Instructions for the task:
Even where a record seems odd, copy it exactly as it appears below.

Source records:
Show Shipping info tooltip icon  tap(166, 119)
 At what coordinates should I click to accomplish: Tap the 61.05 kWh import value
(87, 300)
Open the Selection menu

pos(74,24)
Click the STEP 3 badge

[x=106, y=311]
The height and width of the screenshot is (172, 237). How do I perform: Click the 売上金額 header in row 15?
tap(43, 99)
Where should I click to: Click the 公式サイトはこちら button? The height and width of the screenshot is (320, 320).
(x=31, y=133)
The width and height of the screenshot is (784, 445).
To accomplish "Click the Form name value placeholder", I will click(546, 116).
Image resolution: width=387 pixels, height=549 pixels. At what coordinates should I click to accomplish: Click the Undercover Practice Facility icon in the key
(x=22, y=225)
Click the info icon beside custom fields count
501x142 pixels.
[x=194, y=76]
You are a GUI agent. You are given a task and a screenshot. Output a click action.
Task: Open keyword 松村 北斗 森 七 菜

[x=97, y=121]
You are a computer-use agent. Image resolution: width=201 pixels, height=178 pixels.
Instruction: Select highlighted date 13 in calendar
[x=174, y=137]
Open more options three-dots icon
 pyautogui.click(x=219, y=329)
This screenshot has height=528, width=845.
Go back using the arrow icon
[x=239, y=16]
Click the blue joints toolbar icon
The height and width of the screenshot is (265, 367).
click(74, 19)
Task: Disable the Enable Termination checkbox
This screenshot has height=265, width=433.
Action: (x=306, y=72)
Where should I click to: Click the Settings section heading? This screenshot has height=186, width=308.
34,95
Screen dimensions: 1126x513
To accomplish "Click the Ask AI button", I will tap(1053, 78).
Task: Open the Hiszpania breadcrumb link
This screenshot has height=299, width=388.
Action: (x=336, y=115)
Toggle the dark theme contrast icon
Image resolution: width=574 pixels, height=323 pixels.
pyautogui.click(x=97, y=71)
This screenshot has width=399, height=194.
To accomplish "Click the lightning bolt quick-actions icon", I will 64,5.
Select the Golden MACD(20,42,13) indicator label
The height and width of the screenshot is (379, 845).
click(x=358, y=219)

Response to this task:
Show Shipping info tooltip icon  tap(166, 119)
 At what coordinates should I click to accomplish: Tap the 61.05 kWh import value
(87, 300)
Open the Selection menu

pos(74,24)
Click the STEP 3 badge

[x=106, y=311]
The height and width of the screenshot is (172, 237). How do I perform: Click the 売上金額 header in row 15?
tap(43, 99)
Where should I click to: Click the 公式サイトはこちら button? The height and width of the screenshot is (320, 320).
(x=31, y=133)
The width and height of the screenshot is (784, 445).
To accomplish "Click the Form name value placeholder", I will click(546, 116).
Image resolution: width=387 pixels, height=549 pixels. At what coordinates should I click to accomplish: Click the Undercover Practice Facility icon in the key
(x=22, y=225)
Click the info icon beside custom fields count
501x142 pixels.
[x=194, y=76]
You are a GUI agent. You are given a task and a screenshot. Output a click action.
Task: Open keyword 松村 北斗 森 七 菜

[x=97, y=121]
You are a computer-use agent. Image resolution: width=201 pixels, height=178 pixels.
Instruction: Select highlighted date 13 in calendar
[x=174, y=137]
Open more options three-dots icon
 pyautogui.click(x=219, y=329)
This screenshot has height=528, width=845.
Go back using the arrow icon
[x=239, y=16]
Click the blue joints toolbar icon
The height and width of the screenshot is (265, 367).
click(74, 19)
Task: Disable the Enable Termination checkbox
This screenshot has height=265, width=433.
Action: (x=306, y=72)
Where should I click to: Click the Settings section heading? This screenshot has height=186, width=308.
34,95
Screen dimensions: 1126x513
To accomplish "Click the Ask AI button", I will tap(1053, 78).
Task: Open the Hiszpania breadcrumb link
This screenshot has height=299, width=388.
Action: (x=336, y=115)
Toggle the dark theme contrast icon
Image resolution: width=574 pixels, height=323 pixels.
pyautogui.click(x=97, y=71)
This screenshot has width=399, height=194.
To accomplish "Click the lightning bolt quick-actions icon", I will 64,5.
Select the Golden MACD(20,42,13) indicator label
The height and width of the screenshot is (379, 845).
click(x=358, y=219)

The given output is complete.